Staff of the Federal Energy Regulatory Commission have released a report describing the portfolio of new or expanded electric power generation capacity built in the U.S. in 2015.
FERC's Office of Energy Projects releases regular reports on energy infrastructure permitting and development. Its Energy Infrastructure Update for December 2015 presents a look at highlights of natural gas, nonfederal hydropower, electric generation, and electric transmission projects developed in the final month of 2015. The December report also provides a cumulative look at 2015 activity, along with comparisons to 2014.
According to the December 2015 report, solar accounted for the most generation units placed in service in 2015, with 248 projects. (The report only covers plants with nameplate capacity of 1 megawatt or greater, so smaller, distributed, behind-the-meter, or net-metered projects might not be counted here.) On the basis of megawatts of capacity installed in 2015, solar ranked third behind wind and natural gas.
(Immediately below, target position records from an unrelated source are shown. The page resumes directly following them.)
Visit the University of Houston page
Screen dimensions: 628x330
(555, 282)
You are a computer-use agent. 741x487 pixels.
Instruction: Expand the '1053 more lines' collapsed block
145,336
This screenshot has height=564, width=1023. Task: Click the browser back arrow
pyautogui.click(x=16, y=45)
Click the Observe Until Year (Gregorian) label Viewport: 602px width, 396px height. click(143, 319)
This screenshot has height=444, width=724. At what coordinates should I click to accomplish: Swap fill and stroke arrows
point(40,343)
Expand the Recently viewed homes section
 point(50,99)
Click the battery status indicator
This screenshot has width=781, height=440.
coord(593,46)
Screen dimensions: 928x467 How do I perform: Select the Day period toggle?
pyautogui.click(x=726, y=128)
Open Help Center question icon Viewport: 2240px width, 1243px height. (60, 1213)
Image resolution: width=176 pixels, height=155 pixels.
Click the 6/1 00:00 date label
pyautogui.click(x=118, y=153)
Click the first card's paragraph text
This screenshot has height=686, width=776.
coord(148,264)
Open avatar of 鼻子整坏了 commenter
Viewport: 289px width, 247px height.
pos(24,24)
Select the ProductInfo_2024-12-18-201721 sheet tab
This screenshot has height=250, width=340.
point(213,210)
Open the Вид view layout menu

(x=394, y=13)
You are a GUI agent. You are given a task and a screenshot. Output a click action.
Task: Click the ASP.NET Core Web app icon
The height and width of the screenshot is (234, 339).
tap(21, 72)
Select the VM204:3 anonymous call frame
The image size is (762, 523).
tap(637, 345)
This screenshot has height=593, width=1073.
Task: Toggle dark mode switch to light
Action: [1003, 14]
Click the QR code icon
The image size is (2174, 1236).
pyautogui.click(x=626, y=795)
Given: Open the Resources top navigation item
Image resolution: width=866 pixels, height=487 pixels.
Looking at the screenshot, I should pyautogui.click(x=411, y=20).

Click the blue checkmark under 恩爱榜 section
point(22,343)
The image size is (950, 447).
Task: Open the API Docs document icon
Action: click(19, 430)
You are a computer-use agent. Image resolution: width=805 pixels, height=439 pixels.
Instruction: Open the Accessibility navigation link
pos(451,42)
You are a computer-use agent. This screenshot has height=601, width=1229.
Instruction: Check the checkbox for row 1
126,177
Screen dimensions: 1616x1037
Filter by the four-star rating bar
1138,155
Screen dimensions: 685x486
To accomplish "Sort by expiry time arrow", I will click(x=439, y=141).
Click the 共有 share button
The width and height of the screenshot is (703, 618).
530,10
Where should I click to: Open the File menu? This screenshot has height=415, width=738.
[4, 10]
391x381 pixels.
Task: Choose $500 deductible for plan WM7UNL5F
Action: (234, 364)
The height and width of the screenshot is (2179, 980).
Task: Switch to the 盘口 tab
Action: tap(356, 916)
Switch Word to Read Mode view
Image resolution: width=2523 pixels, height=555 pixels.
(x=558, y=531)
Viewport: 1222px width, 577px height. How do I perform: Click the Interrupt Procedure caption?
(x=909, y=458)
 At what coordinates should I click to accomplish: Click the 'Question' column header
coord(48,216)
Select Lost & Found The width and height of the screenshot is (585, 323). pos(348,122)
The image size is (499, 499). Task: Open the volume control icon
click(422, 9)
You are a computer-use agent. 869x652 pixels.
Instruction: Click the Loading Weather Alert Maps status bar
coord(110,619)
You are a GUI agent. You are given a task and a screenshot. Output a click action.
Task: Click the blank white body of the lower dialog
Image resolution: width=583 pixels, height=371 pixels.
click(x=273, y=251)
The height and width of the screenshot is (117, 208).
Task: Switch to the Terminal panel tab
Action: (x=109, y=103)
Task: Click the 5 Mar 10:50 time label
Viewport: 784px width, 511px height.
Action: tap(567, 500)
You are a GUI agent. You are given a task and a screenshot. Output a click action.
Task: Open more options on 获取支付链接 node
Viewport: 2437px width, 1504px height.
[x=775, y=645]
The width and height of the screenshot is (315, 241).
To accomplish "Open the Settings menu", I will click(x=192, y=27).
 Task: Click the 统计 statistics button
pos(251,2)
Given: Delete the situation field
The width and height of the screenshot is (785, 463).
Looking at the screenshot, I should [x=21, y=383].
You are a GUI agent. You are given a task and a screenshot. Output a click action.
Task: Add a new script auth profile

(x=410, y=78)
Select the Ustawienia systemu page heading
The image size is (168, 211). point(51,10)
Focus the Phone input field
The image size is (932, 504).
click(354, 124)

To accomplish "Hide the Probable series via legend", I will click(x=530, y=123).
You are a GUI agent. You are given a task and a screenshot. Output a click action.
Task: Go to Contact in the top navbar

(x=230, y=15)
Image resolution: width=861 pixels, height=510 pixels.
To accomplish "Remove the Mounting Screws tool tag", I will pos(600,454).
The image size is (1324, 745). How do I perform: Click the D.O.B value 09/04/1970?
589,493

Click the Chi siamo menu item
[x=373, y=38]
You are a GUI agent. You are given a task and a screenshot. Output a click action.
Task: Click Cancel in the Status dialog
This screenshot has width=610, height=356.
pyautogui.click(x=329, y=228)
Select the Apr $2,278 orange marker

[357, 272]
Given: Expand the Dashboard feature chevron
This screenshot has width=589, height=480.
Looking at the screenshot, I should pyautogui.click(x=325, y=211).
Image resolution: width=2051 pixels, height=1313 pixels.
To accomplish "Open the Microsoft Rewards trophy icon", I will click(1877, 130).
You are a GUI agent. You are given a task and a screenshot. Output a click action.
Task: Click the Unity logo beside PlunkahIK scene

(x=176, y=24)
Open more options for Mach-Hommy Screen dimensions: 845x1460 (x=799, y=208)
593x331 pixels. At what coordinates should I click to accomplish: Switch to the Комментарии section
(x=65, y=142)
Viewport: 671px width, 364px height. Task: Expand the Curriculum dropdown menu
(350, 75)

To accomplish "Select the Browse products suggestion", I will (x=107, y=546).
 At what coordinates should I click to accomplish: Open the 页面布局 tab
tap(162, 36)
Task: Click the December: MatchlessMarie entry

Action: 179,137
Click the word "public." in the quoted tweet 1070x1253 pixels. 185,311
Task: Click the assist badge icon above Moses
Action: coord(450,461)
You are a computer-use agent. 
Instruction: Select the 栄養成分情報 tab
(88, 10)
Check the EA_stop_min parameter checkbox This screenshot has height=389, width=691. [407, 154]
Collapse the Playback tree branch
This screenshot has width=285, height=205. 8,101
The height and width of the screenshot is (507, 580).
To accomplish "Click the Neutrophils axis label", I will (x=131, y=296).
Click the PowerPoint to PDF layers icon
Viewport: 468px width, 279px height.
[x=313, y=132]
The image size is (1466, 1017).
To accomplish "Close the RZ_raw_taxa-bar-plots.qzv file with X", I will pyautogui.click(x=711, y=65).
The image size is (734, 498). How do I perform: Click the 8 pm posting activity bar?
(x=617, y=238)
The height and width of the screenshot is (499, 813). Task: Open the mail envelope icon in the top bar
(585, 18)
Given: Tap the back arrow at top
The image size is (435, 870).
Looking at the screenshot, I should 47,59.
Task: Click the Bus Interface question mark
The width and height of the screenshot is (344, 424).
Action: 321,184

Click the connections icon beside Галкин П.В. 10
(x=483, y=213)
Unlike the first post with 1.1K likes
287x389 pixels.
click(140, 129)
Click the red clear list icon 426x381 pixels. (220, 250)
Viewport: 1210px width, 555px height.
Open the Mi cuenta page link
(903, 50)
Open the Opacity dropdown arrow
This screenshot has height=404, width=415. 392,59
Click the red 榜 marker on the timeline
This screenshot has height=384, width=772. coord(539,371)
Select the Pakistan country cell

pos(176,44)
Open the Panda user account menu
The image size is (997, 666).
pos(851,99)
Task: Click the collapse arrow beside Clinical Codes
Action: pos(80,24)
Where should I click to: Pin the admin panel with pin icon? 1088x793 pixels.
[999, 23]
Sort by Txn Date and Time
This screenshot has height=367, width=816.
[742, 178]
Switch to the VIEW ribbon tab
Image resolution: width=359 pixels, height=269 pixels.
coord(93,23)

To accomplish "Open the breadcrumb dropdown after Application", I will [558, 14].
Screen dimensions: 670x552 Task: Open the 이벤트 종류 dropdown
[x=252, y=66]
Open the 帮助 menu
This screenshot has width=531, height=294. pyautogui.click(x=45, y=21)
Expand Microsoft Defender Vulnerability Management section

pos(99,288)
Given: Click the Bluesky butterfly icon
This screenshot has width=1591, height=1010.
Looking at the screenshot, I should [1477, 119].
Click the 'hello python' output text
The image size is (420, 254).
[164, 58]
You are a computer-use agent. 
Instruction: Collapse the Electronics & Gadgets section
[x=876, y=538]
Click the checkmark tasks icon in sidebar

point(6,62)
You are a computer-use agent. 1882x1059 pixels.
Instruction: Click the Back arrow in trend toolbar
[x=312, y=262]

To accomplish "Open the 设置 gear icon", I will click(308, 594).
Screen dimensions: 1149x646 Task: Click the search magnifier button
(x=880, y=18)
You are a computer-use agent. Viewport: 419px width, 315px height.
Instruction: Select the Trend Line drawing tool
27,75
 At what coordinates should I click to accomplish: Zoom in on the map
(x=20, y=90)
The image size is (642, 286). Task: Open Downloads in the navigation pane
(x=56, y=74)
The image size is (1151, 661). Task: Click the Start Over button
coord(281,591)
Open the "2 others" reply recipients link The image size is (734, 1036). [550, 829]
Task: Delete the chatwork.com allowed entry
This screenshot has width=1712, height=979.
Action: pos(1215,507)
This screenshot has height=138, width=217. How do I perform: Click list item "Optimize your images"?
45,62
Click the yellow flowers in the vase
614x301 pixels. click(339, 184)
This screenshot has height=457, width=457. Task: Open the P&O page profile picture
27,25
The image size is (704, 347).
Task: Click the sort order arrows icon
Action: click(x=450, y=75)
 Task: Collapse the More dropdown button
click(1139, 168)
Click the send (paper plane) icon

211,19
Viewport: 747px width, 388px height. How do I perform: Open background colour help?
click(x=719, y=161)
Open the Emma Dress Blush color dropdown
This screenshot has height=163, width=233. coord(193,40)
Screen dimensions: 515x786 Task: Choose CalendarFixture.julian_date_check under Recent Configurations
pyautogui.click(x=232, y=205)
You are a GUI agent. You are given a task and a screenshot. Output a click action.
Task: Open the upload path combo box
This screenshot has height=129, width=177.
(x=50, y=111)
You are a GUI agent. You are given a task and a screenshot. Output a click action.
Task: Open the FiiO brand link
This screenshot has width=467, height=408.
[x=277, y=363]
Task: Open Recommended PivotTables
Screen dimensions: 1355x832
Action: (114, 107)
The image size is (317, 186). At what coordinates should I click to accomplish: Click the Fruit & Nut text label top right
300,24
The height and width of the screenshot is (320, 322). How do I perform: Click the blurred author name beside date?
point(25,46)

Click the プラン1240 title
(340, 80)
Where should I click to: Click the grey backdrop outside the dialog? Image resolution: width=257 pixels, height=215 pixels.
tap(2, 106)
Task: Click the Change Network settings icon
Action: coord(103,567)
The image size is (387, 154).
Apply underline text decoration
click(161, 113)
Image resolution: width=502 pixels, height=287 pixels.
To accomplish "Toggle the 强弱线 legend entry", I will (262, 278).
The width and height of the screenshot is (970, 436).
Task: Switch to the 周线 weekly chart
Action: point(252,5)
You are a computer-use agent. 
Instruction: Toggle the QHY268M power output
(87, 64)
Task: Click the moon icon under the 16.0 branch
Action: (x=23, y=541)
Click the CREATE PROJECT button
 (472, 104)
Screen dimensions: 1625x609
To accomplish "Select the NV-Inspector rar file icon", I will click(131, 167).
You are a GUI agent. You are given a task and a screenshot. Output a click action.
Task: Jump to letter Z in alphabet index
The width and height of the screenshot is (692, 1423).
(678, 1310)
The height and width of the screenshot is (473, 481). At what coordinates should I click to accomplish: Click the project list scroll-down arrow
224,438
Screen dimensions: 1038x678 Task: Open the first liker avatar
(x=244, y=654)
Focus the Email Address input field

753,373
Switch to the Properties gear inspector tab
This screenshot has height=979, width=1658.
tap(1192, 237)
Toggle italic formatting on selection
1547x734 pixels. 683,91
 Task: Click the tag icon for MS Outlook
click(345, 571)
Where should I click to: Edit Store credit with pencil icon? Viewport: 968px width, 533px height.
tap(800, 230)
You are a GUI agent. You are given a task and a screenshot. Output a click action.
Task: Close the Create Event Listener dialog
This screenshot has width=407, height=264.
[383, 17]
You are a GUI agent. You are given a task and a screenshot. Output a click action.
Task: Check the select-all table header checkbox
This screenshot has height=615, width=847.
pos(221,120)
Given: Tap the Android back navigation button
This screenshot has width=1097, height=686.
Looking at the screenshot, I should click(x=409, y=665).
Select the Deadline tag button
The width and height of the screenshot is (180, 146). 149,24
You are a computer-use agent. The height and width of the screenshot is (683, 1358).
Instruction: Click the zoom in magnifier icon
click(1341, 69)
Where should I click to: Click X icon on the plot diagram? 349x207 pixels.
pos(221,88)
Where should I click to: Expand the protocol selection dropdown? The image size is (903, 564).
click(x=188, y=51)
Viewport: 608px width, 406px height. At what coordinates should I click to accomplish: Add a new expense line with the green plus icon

Wind took second place in terms of number of projects placed in-service in 2015 with 69 listed "units", but took first place in terms of installed capacity with nearly 8 gigawatts placed in service last year.
Natural gas took third place in terms of both number of units installed (50) and megawatts of capacity added (nearly 6 gigawatts). Solar, wind, and natural gas together accounted for nearly 97% of all new capacity installed in the U.S. in 2015. Biomass and hydropower placed fourth and fifth, respectively, in both lists.
The report also shows a comparison to 2014, when new capacity installed was led by the same three generation types -- natural gas, wind, and solar.